The process is actually recursive so those 13 will breakdown into 13 of their own down to a ‘trivial’ tier which is just calculated by brute force. At each tier of recursion the tasks get smaller and it seems likely there’s a point where multi-tasking loses its return and the algorithm should go sequential. But that’s a detail. Just imagine multiple tiers of parallelism breaking down.

This whole thing is just begging to be pushed through a worker thread pool.

What I’m inviting is ideas about smart ways of handling this.

A basic thread pool won’t do because there’s a risk (in practice inevitability) of an interesting deadlock. If you chop a task into 13 tasks and then wait for them to complete (or twelve and do one in series or whatever) you will invite deadlock. Essentially you will end up with all the threads waiting on un-started tasks in the queue which will never be started because all the threads are waiting on un-started tasks in the queue that will …. and so on. You roughly need more threads than tasks and while it’s possible to create threads willy-nilly it isn’t an efficient model and compared to below results in excessive thread swapping.

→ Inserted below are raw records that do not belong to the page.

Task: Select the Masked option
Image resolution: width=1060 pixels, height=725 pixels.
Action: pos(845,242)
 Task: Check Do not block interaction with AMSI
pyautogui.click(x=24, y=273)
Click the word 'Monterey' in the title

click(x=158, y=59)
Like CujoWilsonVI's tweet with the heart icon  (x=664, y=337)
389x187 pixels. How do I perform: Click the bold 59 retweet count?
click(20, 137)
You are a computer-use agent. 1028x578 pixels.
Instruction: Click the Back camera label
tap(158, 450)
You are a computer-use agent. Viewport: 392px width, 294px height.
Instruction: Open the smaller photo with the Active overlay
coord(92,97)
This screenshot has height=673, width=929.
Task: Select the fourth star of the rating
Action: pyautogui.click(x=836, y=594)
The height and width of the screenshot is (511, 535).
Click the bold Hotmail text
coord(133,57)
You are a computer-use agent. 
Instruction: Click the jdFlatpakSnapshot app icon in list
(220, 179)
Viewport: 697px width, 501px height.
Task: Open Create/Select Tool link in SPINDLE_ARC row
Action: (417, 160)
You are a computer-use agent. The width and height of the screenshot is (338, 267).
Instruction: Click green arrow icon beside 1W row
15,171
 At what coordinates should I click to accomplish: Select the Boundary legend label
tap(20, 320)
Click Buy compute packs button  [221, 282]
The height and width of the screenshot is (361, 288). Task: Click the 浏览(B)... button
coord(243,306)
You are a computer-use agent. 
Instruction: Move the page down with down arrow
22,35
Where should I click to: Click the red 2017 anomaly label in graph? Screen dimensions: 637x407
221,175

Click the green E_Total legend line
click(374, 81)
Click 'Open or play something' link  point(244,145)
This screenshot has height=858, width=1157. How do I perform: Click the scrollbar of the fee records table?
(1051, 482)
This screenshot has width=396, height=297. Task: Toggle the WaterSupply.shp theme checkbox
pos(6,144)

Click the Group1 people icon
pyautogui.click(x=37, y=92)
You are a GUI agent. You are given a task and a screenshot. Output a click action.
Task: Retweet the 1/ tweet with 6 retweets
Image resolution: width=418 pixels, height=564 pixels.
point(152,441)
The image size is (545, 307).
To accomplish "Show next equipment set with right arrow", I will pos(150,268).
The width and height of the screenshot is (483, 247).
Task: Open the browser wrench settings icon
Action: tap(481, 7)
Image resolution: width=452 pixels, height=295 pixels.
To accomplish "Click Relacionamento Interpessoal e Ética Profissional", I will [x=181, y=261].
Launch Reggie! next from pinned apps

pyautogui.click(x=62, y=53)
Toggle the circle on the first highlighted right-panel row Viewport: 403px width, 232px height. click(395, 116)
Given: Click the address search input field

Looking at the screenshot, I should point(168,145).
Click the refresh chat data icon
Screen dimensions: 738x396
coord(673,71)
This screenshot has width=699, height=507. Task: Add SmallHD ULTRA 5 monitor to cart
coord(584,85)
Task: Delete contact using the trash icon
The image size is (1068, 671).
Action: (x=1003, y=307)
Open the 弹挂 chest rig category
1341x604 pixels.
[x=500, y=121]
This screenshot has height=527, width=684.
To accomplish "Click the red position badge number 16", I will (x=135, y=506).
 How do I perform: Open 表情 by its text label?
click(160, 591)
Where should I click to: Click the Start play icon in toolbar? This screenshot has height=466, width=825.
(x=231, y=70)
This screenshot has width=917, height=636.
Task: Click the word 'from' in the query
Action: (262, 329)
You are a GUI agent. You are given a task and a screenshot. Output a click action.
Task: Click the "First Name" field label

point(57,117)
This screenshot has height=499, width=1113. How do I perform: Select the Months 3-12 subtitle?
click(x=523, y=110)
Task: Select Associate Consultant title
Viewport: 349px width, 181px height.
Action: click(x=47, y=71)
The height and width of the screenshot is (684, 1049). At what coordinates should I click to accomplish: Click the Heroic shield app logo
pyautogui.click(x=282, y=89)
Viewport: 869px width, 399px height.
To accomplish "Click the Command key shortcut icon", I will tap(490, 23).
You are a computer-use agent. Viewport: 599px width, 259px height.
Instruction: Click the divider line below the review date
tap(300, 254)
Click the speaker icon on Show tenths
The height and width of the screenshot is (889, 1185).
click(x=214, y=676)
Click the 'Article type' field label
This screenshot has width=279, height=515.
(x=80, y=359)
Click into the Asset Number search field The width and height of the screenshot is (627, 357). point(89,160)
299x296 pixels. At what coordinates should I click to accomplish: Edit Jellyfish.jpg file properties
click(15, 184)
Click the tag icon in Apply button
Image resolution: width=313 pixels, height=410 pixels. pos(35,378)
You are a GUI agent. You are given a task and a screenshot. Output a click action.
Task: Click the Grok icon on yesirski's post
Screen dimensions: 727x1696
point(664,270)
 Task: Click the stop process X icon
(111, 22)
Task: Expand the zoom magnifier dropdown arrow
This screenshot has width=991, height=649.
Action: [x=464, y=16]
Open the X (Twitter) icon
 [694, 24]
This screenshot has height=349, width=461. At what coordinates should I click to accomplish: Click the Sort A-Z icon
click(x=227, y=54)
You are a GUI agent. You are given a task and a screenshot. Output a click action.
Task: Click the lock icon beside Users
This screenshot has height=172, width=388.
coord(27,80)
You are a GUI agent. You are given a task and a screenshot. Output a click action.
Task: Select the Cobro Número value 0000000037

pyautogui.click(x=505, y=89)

This seems to me to be potentially generic problem. A basic thread-pool model at best ends with n (task) producers and m consumers (workers) but this is a producing-consumer situation that seems like a natural way to parallelise recursion and isn’t covered by that n to m case.

My main idea is to avoid deadlock when a worker realises it needs a task completed to proceed and that task is un-started by taking the task back and complete it in series (deadlock avoided).

There’s an attractive feature here that means rather than sleeping and allowing another thread to be swapped in threads will tend to just remain active and pull work in. There is even scope to estimate the biggest unstarted task and start that first thereby minimising the critical path and minimizing time by maximizing utilization.

The downside is that there’s an overhead of putting a task in a queue if it then gets pulled out and done in the thread that submitted it. There are ways of mitigating that.

My problem is all the searching I can do won’t come back with any analysis of this kind of problem.

People endlessly want to rake over the separate Producer vs Consumer problem and I can’t find how to cover this recursive model which seems so natural.

Considering a 'consumers that are themselves producers' model I'm looking for:

  1. Resources (patterns, papers, blogs, code, etc.) covering this problem.
  2. Proposals, insights or thinking.
  3. Comments or ideas.

That is particularly in consideration of avoiding the deadlock that 'naive' use of a 'basic' thread-pool invites.

C++14 isn’t important here except I have a decent threading library on hand.

I have a toy solution solving the problem of summing numbers 1 - n by recursively dividing the range and adding the parts in C++ and am prepared to share but it's just a bit too long to put in this post.

Foi útil?

Solução

You are looking at units of work run in parallel. Many programming environments have something like a Task in .net, which is a unit of work that is not tied to a specific thread. The abstraction you need to perform the work might be called a task. These are typically queued and run on worker threads by a subsystem (a library). There can be many more tasks than worker threads.

The dependencies are the issue. Avoid parallelizing the higher level loops, or recursion, and only parallelize the leaf node work, where presumably you need enough CPU cycles to be worth running in parallel. The algorithm is then to do all your recursion, loops, etc, in one thread, and create a queue of tasks that have no other dependencies, and can be performed in parallel.

If you are having trouble distinguishing between the work needed by the composite nodes and the leaf nodes, the design needs to be revisited. A unit of work (task) that can be run independently on a worker thread should use mutable state that is owned only by that task -- if you need to access shared mutable state, you may gain nothing by parallelization, since you must serialize access to the shared state. In other words, you should not access the producer consumer queues within your units of work.